#### [DATA EXTRACT]
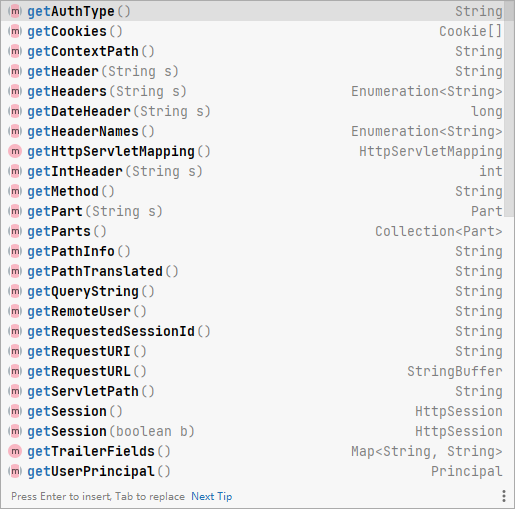Click the method icon next to getCookies
Viewport: 515px width, 509px height.
(15, 31)
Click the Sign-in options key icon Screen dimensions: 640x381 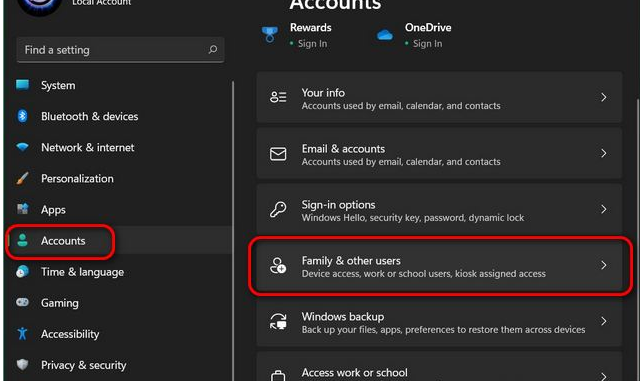point(278,209)
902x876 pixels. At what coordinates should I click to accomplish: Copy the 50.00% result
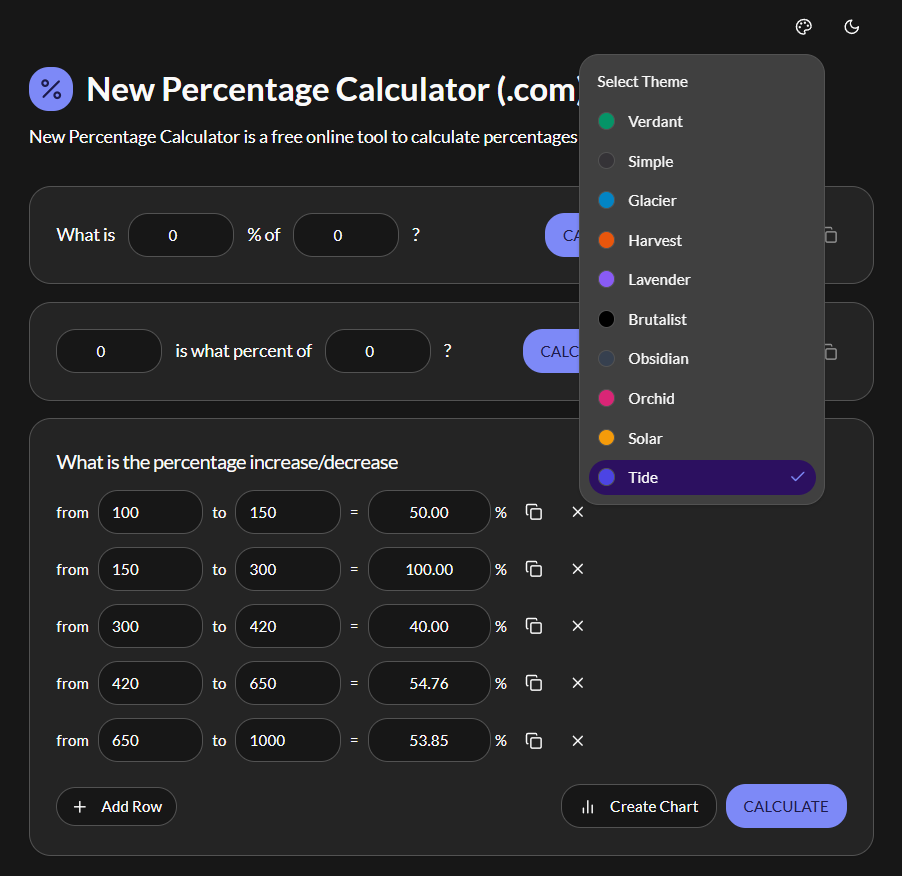[533, 512]
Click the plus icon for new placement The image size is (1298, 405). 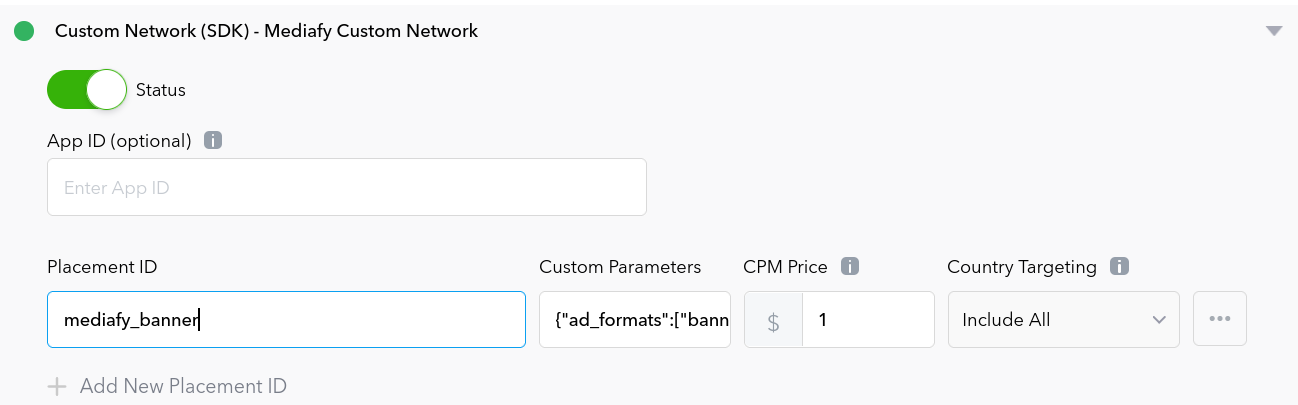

#### [EXERCISE]
The lines from the one containing "902x876 pixels. At" through the last line of the records are what you should copy, word for word and nothing else, with pictures left out.

#### [RESULT OF THIS EXERCISE]
902x876 pixels. At what coordinates should I click to accomplish: Copy the 50.00% result
[533, 512]
Click the plus icon for new placement The image size is (1298, 405). 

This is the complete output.